What is needed is the exact text of each line in the listing below from the one with "無料登録/ログイン (502, 26)" up to and including the one with "[SVG link] (132, 54)", and no pictures.
EXERCISE MATERIALS section start
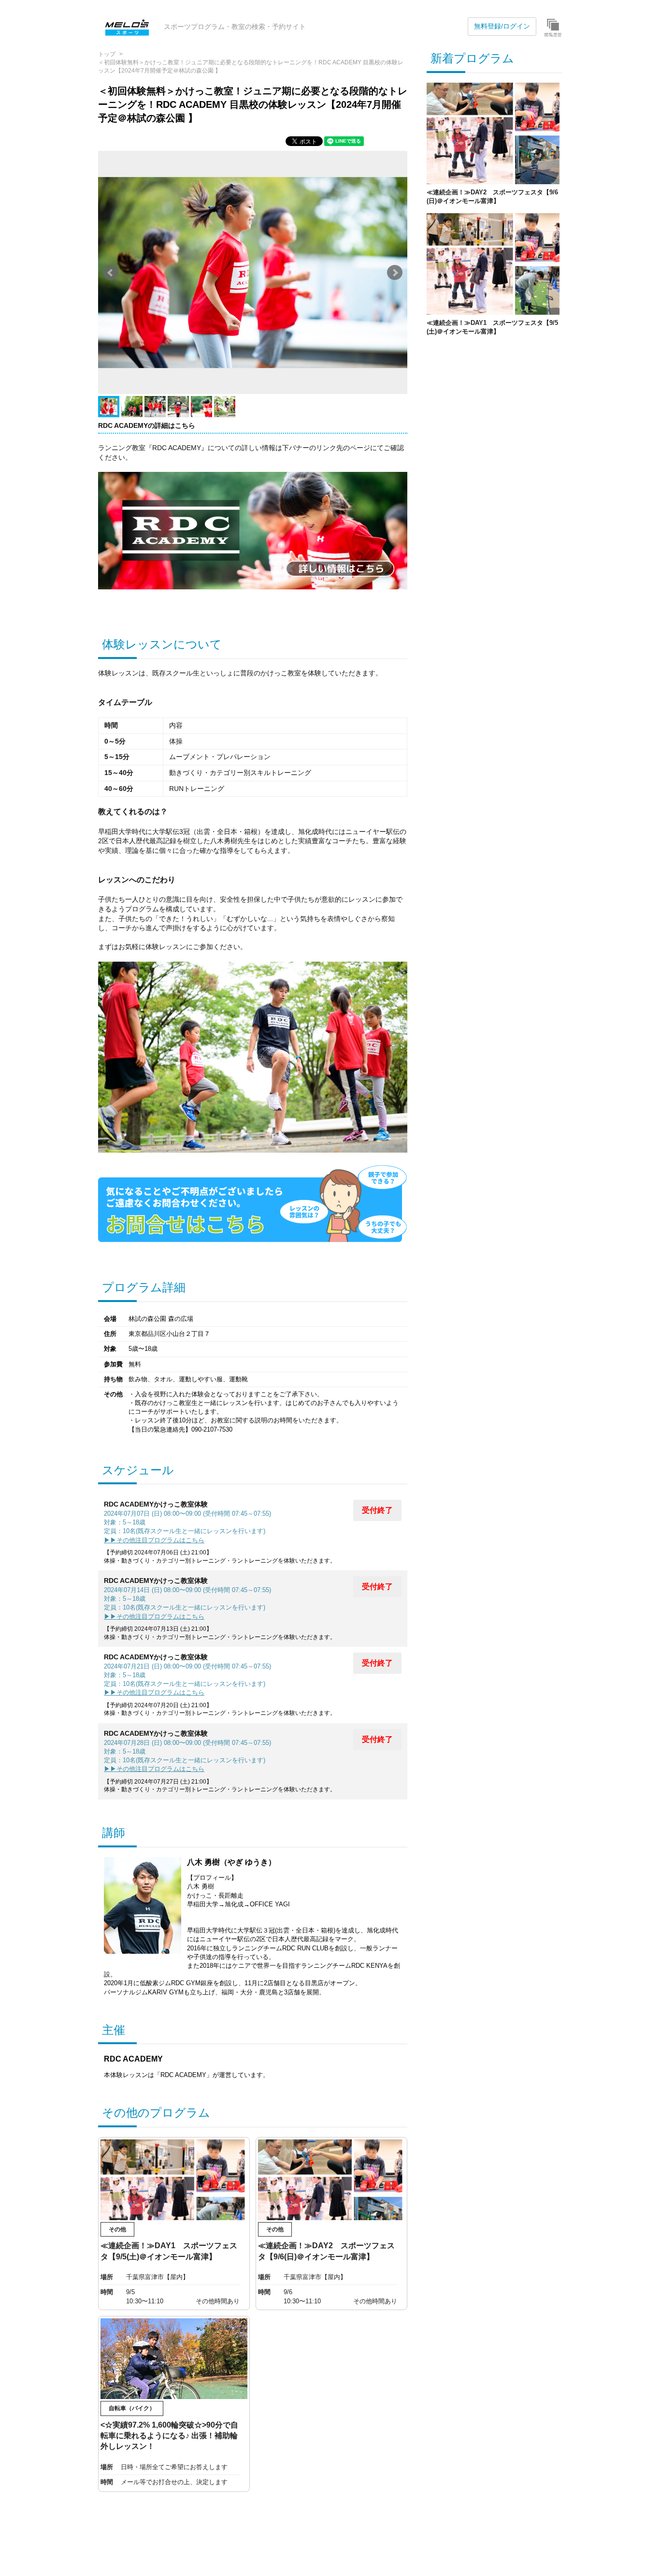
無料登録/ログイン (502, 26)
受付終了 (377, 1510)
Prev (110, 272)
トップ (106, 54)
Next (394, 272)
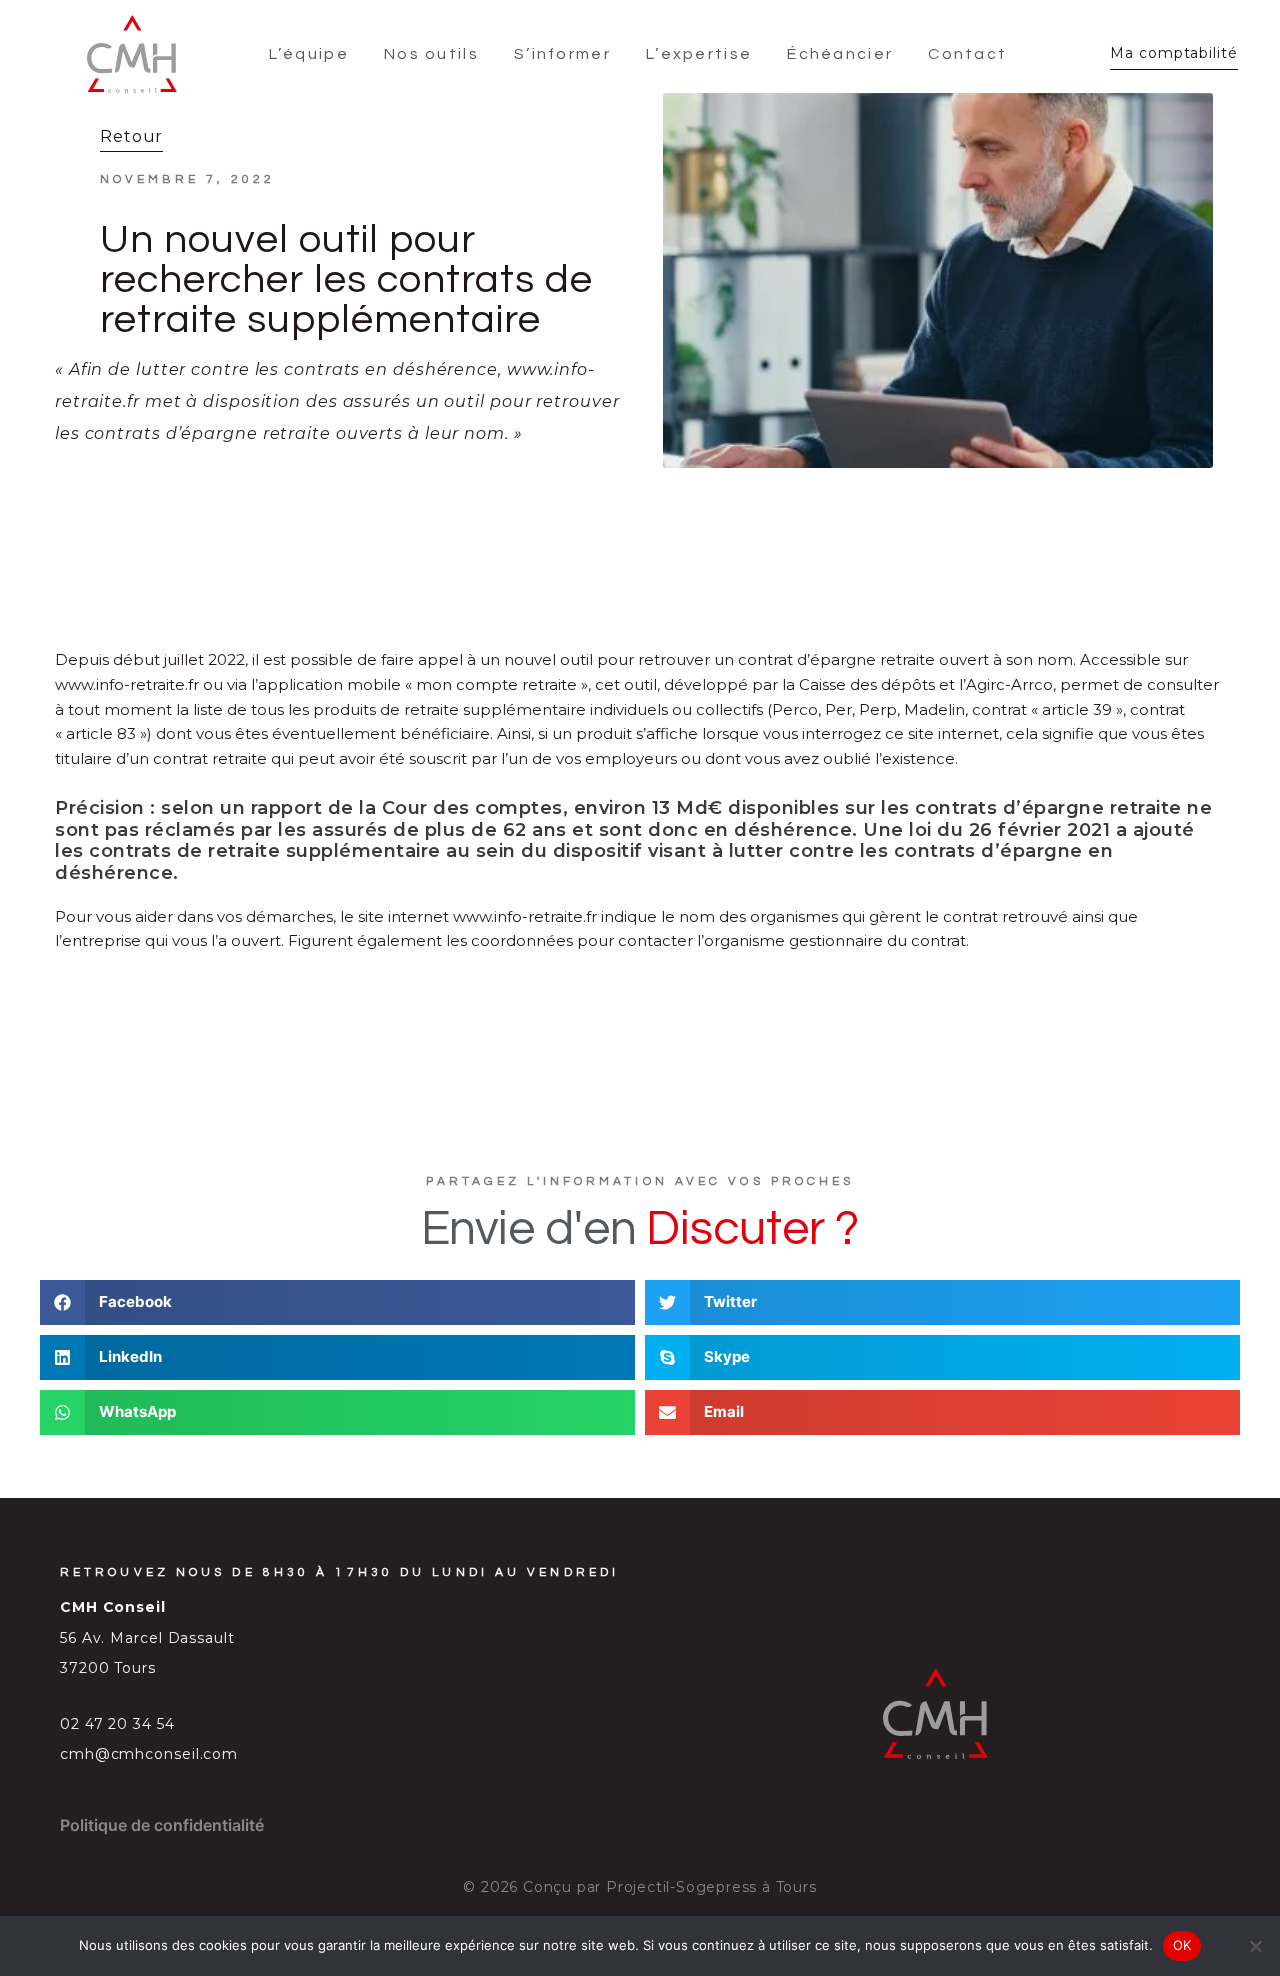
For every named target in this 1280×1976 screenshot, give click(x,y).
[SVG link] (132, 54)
EXERCISE MATERIALS section end
EXERCISE MATERIALS section start
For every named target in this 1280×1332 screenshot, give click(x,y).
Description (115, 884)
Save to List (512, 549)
EXERCISE MATERIALS section end
▶ [REPLY TO THE TASK]:
無料登録/ログイン (502, 26)
受付終了 (377, 1510)
Prev (110, 272)
トップ (106, 54)
Next (394, 272)
For every named target in this 1280×1976 screenshot, give click(x,y).
[SVG link] (132, 54)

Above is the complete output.